### SUPPLIED PASSAGE
[start]
To most musicians, a “jam” is a highly informal affair — a chance to swap licks and drink a few beers, maybe. But for Asheville’s homegrown guitar god, Warren Haynes, it’s a little more complicated than that.
Haynes’ annual Christmas Jam in Asheville (now in its 12th year) has become a veritable who’s who of roots-music heavyweights. This year’s concert is no exception, featuring such luminaries as Gregg Allman (a founding member of the Allman Brothers Band) and John Popper (of the inimitable Blues Traveler).
“More and more these days, people are volunteering and wanting to be part of the jam, because it’s turning into such a cool event,” Haynes told me during a recent telephone interview from New York City, his adopted home. “Gregg Allman and John Popper, for example, we’ve asked in the past and they were just unavailable. That’s true of some other people. It’s all about who can get away from home during this holiday time frame. We got really lucky this year, as we actually always seem to do.
“When I saw Gregg and his wife, Stacy, early this year when Allen Woody and I sat in with the Allman Brothers in Scranton, Pa., one of the first things Stacy told me then was, ‘I think we’re going to try and make your Christmas jam.’ There’s never any pressure, but we have a lot of friends and a huge extended circle, and we kind of just keep the invite out and see who’s available. But it seems like it’s been getting better all the time.”
[end]
### DATA EXCERPTS
[start]
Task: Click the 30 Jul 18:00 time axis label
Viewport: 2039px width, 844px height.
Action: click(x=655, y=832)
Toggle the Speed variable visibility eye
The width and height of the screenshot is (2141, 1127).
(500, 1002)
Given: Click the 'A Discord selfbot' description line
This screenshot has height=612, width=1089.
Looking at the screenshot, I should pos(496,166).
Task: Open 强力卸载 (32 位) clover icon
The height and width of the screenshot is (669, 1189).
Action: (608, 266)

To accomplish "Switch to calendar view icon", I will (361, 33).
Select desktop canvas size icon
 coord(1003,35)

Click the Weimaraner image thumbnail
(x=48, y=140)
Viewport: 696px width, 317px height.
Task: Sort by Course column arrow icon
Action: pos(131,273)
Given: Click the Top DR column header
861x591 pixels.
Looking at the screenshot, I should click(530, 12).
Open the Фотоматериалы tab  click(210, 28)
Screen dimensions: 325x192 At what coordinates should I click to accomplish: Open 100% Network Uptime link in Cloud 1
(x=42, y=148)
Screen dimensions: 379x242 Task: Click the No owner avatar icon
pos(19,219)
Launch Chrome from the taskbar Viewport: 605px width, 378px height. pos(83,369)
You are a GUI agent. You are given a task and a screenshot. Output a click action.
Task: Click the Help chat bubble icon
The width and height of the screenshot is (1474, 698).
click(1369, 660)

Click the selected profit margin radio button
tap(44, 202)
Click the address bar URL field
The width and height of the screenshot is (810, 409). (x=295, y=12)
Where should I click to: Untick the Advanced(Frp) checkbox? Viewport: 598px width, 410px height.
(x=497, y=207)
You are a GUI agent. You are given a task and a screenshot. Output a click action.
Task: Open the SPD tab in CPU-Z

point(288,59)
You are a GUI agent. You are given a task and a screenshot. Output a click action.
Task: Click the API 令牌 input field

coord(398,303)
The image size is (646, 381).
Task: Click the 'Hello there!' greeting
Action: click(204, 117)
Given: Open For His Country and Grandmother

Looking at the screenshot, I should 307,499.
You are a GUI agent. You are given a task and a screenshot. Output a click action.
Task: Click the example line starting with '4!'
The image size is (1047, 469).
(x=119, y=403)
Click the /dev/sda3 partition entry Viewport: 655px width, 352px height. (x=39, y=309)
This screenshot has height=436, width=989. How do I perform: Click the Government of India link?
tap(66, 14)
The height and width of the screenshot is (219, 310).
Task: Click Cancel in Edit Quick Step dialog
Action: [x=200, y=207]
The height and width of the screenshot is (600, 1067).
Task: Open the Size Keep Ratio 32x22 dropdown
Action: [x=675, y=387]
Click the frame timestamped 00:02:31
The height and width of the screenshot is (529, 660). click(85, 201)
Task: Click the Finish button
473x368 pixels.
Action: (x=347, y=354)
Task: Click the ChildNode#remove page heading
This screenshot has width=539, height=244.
[end]
### WHAT TO WORK ON
a. Answer these questions from the passage about Warren Haynes' Christmas Jam:
(i) Which year of the Christmas Jam does the passage give?
(ii) Of which band was Gregg Allman a founding member?
(iii) In which city did Haynes see Gregg and Stacy earlier in the year?
b. Quote the passage about Warren Haynes' Christmas Jam, starting with "Haynes’ annual Christmas" and going on through "inimitable Blues Traveler).".
c. List every person named in the passage about Warren Haynes' Christmas Jam.
The material has no connection to the passage about Warren Haynes' Christmas Jam.

### SOLUTION SET
a.
(i) Its 12th year
(ii) The Allman Brothers Band
(iii) Scranton, Pa.

b.
Haynes’ annual Christmas Jam in Asheville (now in its 12th year) has become a veritable who’s who of roots-music heavyweights. This year’s concert is no exception, featuring such luminaries as Gregg Allman (a founding member of the Allman Brothers Band) and John Popper (of the inimitable Blues Traveler).

c.
Warren Haynes
Gregg Allman
John Popper
Stacy
Allen Woody